Опустив глаза, Нойах наклоняется низко-низко и сморкается под столом. Малышам только этого и надо! Пришел, наконец, и их черед поделиться впечатлениями дня, поведать о своих удачах. Им есть что порассказать, – хватит до самой пасхи. Но до пасхи еще целый месяц, а они смертельно устали, пора отдохнуть.
Малыши улеглись на своем обычном месте – за печью. Как снопы, повалились они на пол и мигом погрузились в сон – блаженный сон счастливых людей, которым выпал на долю радостный и полный удач трудовой день…
7
Золотопряды подсчитывают заработки
Давно уже перевалило за полночь. В глубокий сон погрузились обитатели местечка после веселой и обильной пуримской трапезы. Только два человека бодрствуют и даже не помышляют о сне. Это – наши золотопряды: долговязый Нафтоле и его супруга Ривеле Сластница.
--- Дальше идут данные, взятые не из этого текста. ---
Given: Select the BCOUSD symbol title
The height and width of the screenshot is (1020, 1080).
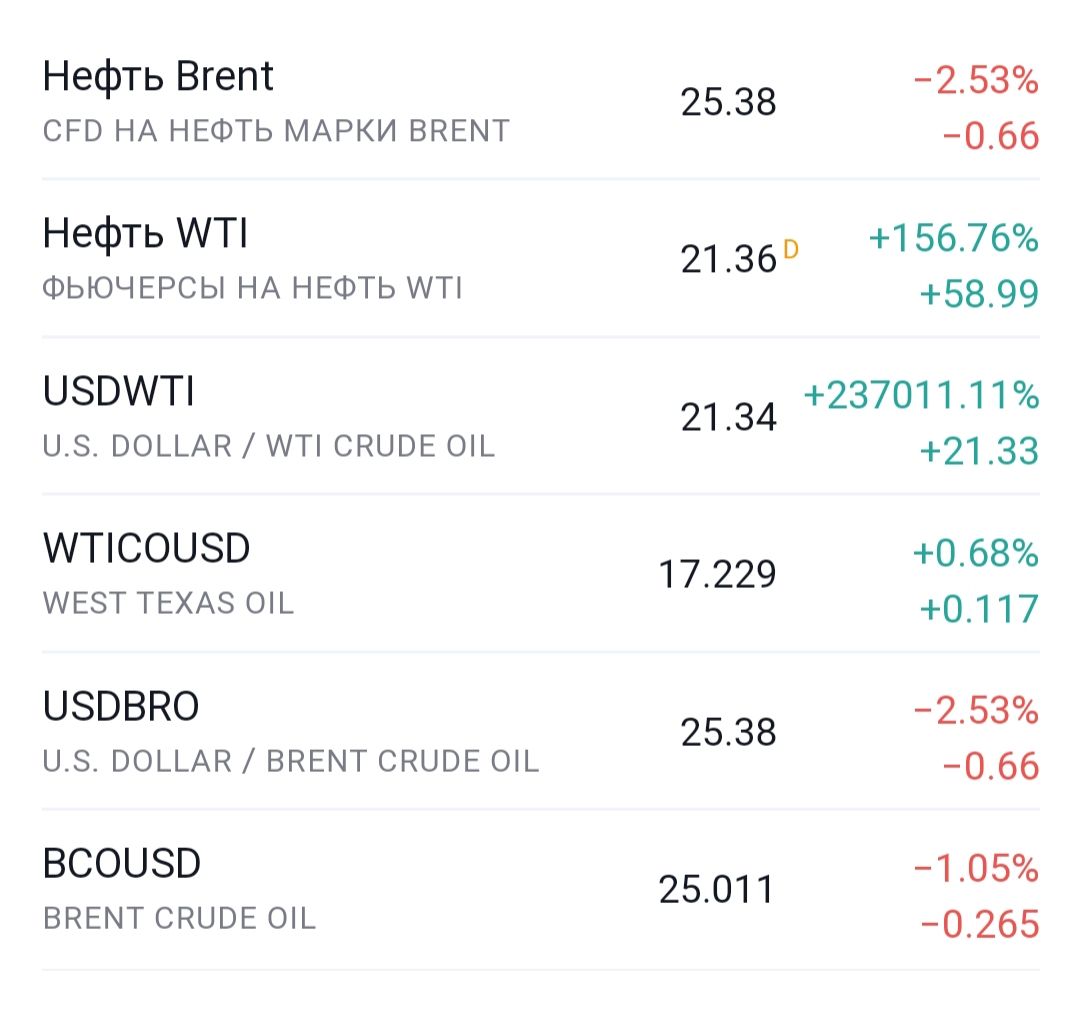Looking at the screenshot, I should (x=122, y=863).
Тихо заперли они дверь, занавесили окна и принялись подсчитывать кассу. Надо привести в ясность, сколько денег принесли домой в этот счастливый день все большие и маленькие золотопряды. Супруги считают и пересчитывают и никак сосчитать не могут. То муж собьется с толку, то жена напутает. Они злятся, говорят друг другу колкости.
– Дважды два эта баба сосчитать не умеет! – упрекает Нафтоле жену.
Жена отвечает:
– Что ж, сосчитай сам, ежели ты такой мастер считать.
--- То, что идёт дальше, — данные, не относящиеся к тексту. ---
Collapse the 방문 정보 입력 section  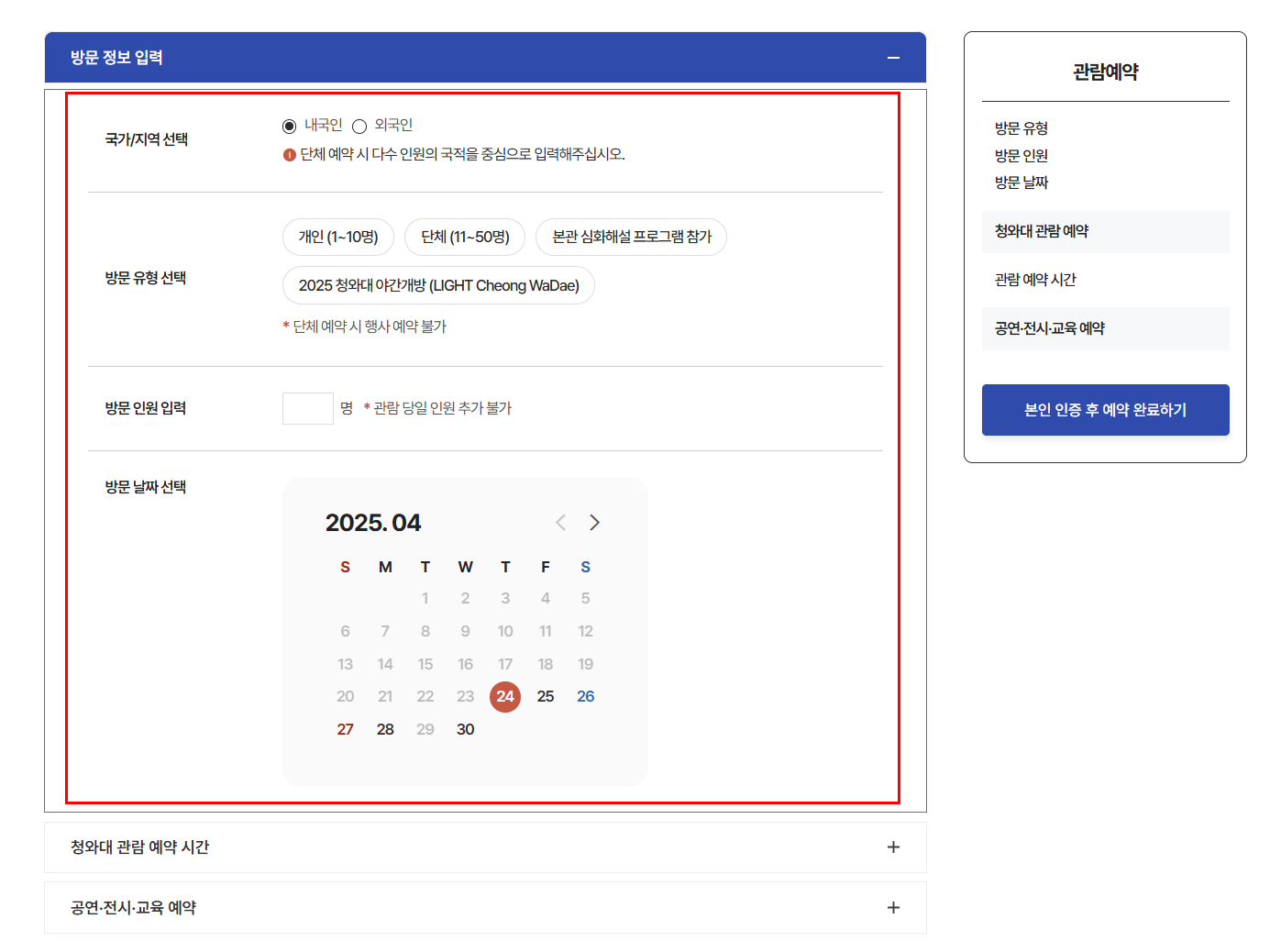(x=893, y=57)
– Сама считай, ты лучше умеешь!
– Нет, ты считай, ты умеешь лучше!
Не беспокойтесь, однако, за них: до крупной размолвки дело не дойдет. Сейчас не время ссориться. Надо пораскинуть умом и порешить, что в первую очередь приобрести на заработанные деньги. Обувь для мужа и жены, пиджачки для мальчиков, платьица для девочек – это прежде всего. Затем надо запастись мацой на пасху. А гусиный смалец? А бочонок свекольного квасу? А мешок картошки? И удивительное дело! Как ни считай, как ни давай волю своему аппетиту, как ни потакай своему чреву, сколько ни транжирь, как ни предавайся мотовству и излишествам, – все же расчет показывает, что хватит денег и на мацу, и на гусиный смалец, и на бочонок свекольного квасу, и на мешок картошки, и на обувь для мужа и жены, и на курточки мальчикам, и на платьица девочкам.
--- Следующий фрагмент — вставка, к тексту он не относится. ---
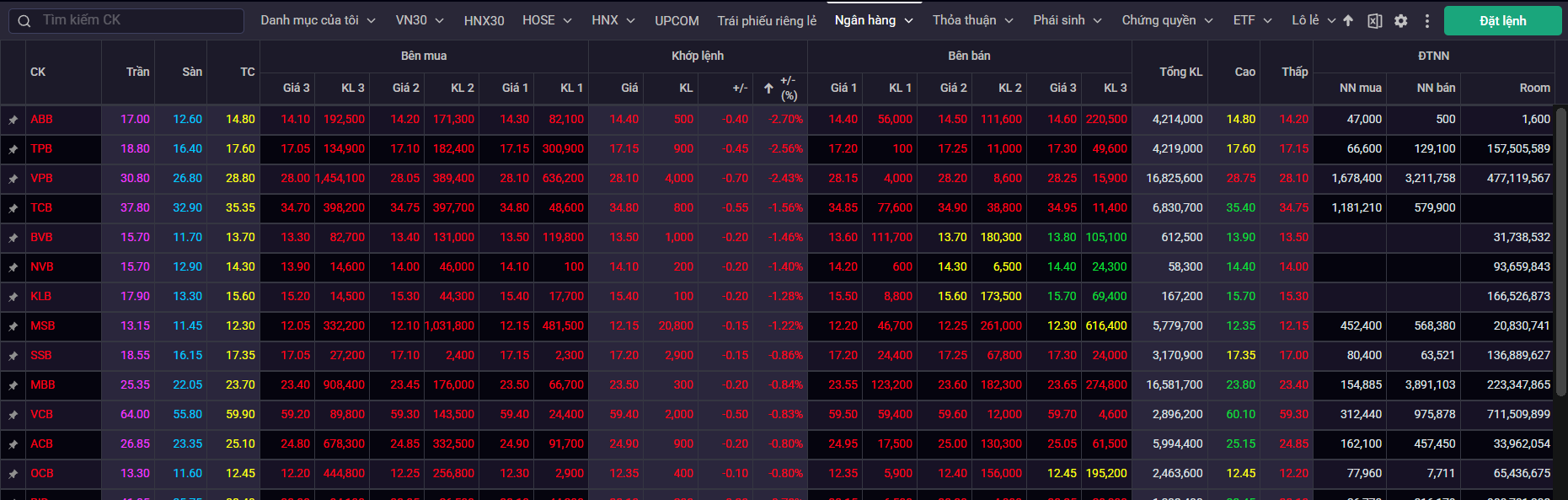Image resolution: width=1568 pixels, height=500 pixels.
Task: Click the up arrow icon beside Lô lẻ
Action: 1348,21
Щеки у супругов пылают, глаза блестят, в сердцах клокочет радость. Они чувствуют, что не так уж плох божий мир, как им казалось, и не так уж плохи люди, населяющие мир. Скверно только, что люди – большие завистники. Один день у нас удачный, один-единственный День за весь год, – и то им завидно!
– Сгореть бы нашему местечку! Вся Касриловка полным-полна завистников!
Эти слова принадлежат Нафтоле. Его жена Ривеле заступается за своих земляков:
– Зачем осуждать? Бедняки они все…
– Бедняки, говоришь? Хе-хе-хе! Бедняк бедняку рознь. Это же нищие, горемыки бездольные, голь беспросветная! Бедняк на бедняке сидит и бедняком погоняет.
– Не про нас будь сказано! – испуганно шепчет Ривеле: она до смерти боится дурного глаза.
А с улицы, неведомо с какой стороны, уже доносится знакомое ку-ка-ре-ку старого петуха, подобное пению престарелого кантора с надтреснутым, сиплым голосом.